Sehr häufig scheint als Motto bei diversen HC Bands zu gelten: schnell, sehr schnell und auch sehr schnell vorbei. Ich meine, wie oft habe ich mich über Alben aufgeregt, die in meinem CD Player bereits zu Ende waren, bevor noch der kleinste Funken überspringen konnte. Aus einer ganz anderen Ecke entspringt da „Tradition“ von Do Or Die. Die sechsköpfige Band aus Belgien liefert hier ein Werk von fast 50 Minuten Länge ab, das es in sich hat. Eine massiv produzierte Scheibe, die vor allem den Sepultura oder Ministry Jüngern gefallen dürfte. Das Schlagzeug lässt in bester Double Bass Manier einen Panzer nach dem anderen auffahren, die Gitarren scheinen so manchen Geschwindigkeitsrekord aufzustellen und die beiden Sänger tragen mit einem eindrucksvollen Shouting ihren Rest dazu bei.
Alles in allem hört sich dies nach einer straighten Metalcore Band an, die zugegebener Weise mehr Metal als HC spielt, deswegen doch nicht an Qualität verliert, sondern aufgrund des Einfallreichtums des Sextetts und der fetten Produktion extrem gut ins Ohr geht. Die Band spielt nicht unbedingt den typischen Benelux HC, sondern orientiert sich eher an amerikanischen Bands wie Hatebreed, Propain und Born From Pain.

Sowohl die Texte als auch die Melodien sind durchdacht, hart, brutal und einfach zum Abgehen.

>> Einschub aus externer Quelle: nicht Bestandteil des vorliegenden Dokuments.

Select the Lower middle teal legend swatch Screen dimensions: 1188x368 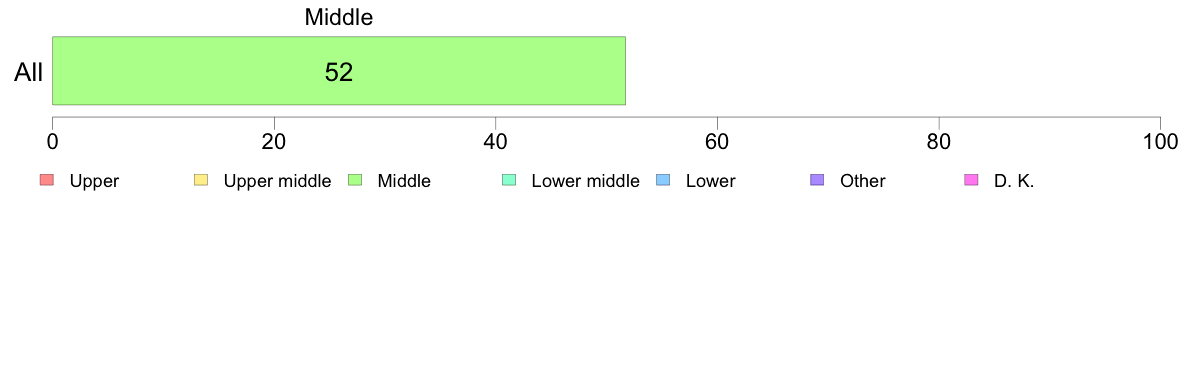point(509,180)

Auch wenn die Band noch relativ jung ist, sie gründete sich erst 1999, kann ich mir sehr gut vorstellen, dass ihre Auftritte famose Schlachten in den Pits provozierten. Denn selten habe ich erlebt, dass eine Band auf ihren Alben in jedem Lied den Knüppel aus dem Sack lässt, es jedoch schafft, jedes Lied in einen anderen musikalischen und emotionalen Kontext zu manövrieren.

Eindrucksvoll ist auch die Tatsache, dass es wohl unmöglich ist, bei „Tradition“ stille sitzen zu bleiben. Sowohl die Langhaar-Fraktion, als auch die HC Bruderschaft sollte sich dieses Werk unter Alveran Records mal geben.